Melbourne — Flooding and excessive rains across parts of Australia’s wheat-growing areas have resulted in extensive damage to what was expected to be a record high-quality crop just a few weeks ago, worsening concerns about world food supplies.

A lower quality crop in Australia, the world’s second-biggest supplier of the grain, comes as low rainfall in North America and the Russia-Ukraine war curb global supplies, fuelling food prices.

While Australia is still on track for a third year of bumper harvest, about half of the crop grown on its eastern grain belt — known for premium hard wheat — is likely to be reduced to animal feed, though the extent of the damage will be known after waters recede, traders, analysts and farmers said.

“There have been some growers who have suffered total loss ... it’s still pretty raw for many people,” said Brett Hosking, a grains farmer in southern Victoria state, who is also the chair of the farmers body GrainGrowers. “In the next fortnight or so we will have a clear picture.”

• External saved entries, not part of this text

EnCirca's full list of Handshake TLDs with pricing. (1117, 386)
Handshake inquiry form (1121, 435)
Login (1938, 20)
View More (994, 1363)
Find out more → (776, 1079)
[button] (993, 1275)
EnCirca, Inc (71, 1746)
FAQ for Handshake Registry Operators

Residents in major regional towns across Australia’s most populous state are being urged to leave homes as slow-moving flood waters push downstream and the country’s fourth flood crisis this year rolls into a second month.

Large swathes of farmland across Australian states of New South Wales, Queensland and Victoria have been inundated with flood waters, damaging wheat and other crops, including potatoes, and delaying sorghum planting.

“Floods have come at the worst time as the wheat crop was getting ready for harvest,” said Ole Houe, director of advisory services at agriculture brokerage IKON Commodities in Sydney. “Initial estimates are that about half of the crop or about 8-million tonnes have been reduced to feed quality on the east coast.”

Infrastructure damage

Australian grocer Woolworths said on Thursday that heavy rains are likely to keep squeezing supplies of farm-based staples, including potato chips, as soaring shelf prices contributed to a drop in its first-quarter food sales.

Floods have damaged roads and other infrastructure used to transport grains to domestic users and ports in the country.

“Roads are badly damaged, some have just been washed away,” said Matthew Madden, who grows wheat, barley and sorghum in Moree, northern New South Wales, one of the worst-hit areas.

Benchmark Chicago wheat jumped to an all-time high of $13.64 a bushel in March on supply concerns. The market is up almost 10% in 2022, after last year’s 20% gain.

The world is heading towards the tightest grain inventories in years despite the resumption of exports from Ukraine, as the shipments are few and harvests from the main producers are smaller.

Adverse weather in agricultural hubs from the US to France and China is already shrinking harvests and cutting inventories, heightening the risk of famine in some of the world’s poorest nations.

Still, Australia’s production is expected to reach a record 40-million tonnes in the year to June 2023, traders and analysts say.